Season Ticket Account Takeover
Criminals gain access to a season ticket holder's online account and resell or transfer the season's remaining tickets before the owner notices.
Also known as: season ticket hijacking
Last reviewed: 5 July 2026
Season ticket account takeover targets fans who hold recurring, high-value ticket packages for sports teams or theater subscriptions. Attackers obtain login credentials through phishing, credential-stuffing (reusing passwords leaked from other breaches), or social engineering of a club's customer service line, then log into the account to transfer or resell remaining games or performances in the package to buyers on secondary marketplaces.
Because season packages span many events across months, the account owner may not discover the theft until arriving at a game and finding their seat already scanned in by someone else. Recovering stolen tickets is often slow, since the club or venue must investigate before reissuing replacement seats, and any resale proceeds taken by the attacker are rarely recoverable.
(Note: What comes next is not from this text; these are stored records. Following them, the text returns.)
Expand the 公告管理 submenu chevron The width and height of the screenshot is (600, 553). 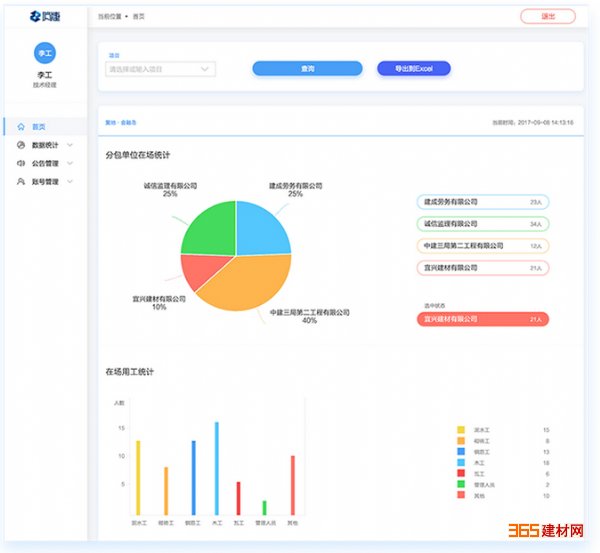(70, 164)
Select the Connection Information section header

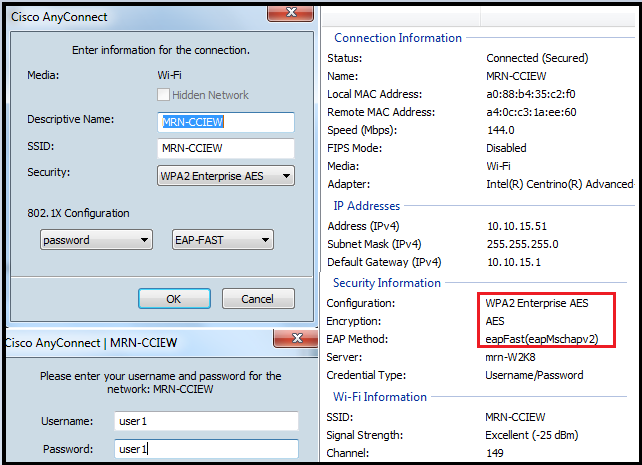point(398,38)
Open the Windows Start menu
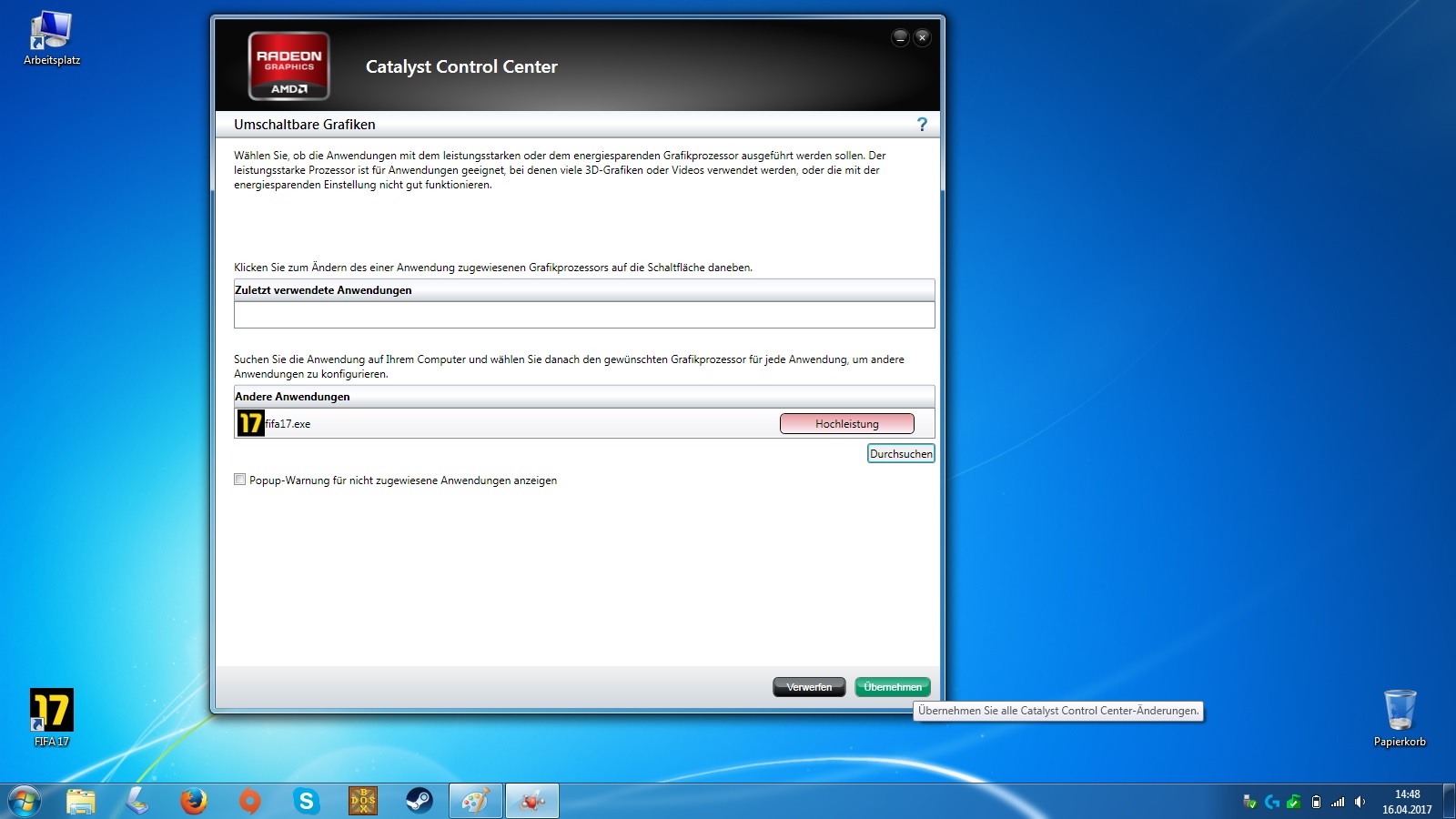This screenshot has width=1456, height=819. [25, 801]
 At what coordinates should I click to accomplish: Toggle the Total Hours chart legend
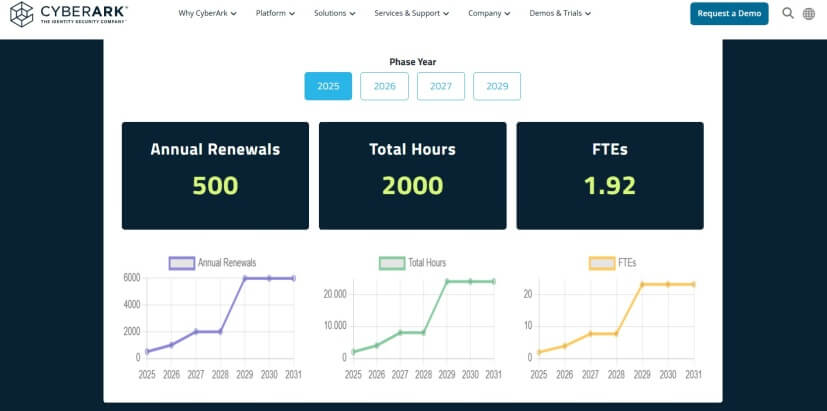(x=412, y=263)
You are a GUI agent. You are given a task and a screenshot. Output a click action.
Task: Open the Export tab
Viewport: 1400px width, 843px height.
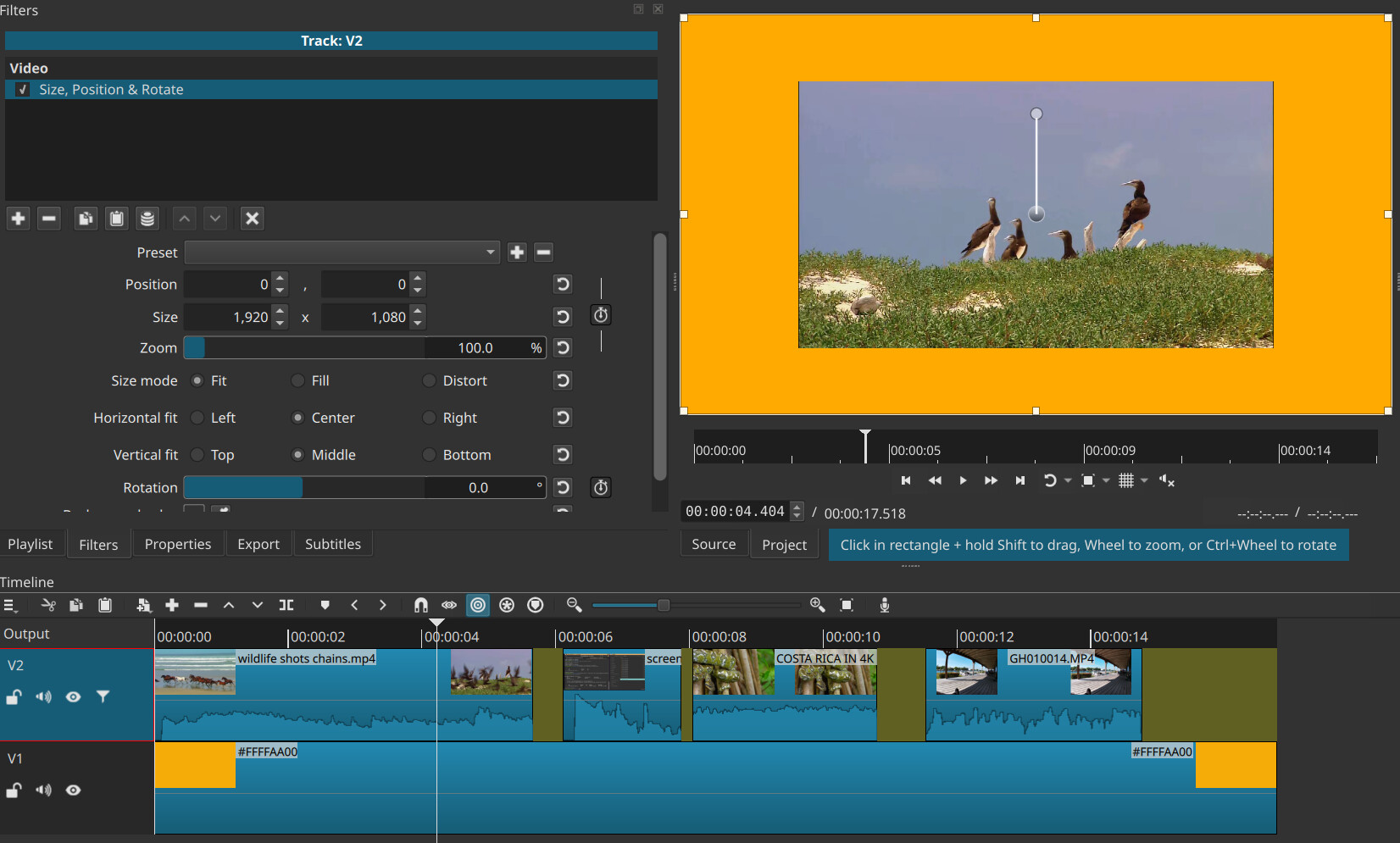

Season ticket holders can protect their accounts with a unique, strong password not reused elsewhere, two-factor authentication where the provider offers it, and by periodically checking the account's transfer or resale history for activity they did not authorize.
Examples
- A fan's season ticket account is accessed using a password reused from an unrelated breached site, and several games are resold before the fan notices.
- A season ticket holder arrives at a game to find their seat occupied by someone holding a ticket transferred from their own compromised account.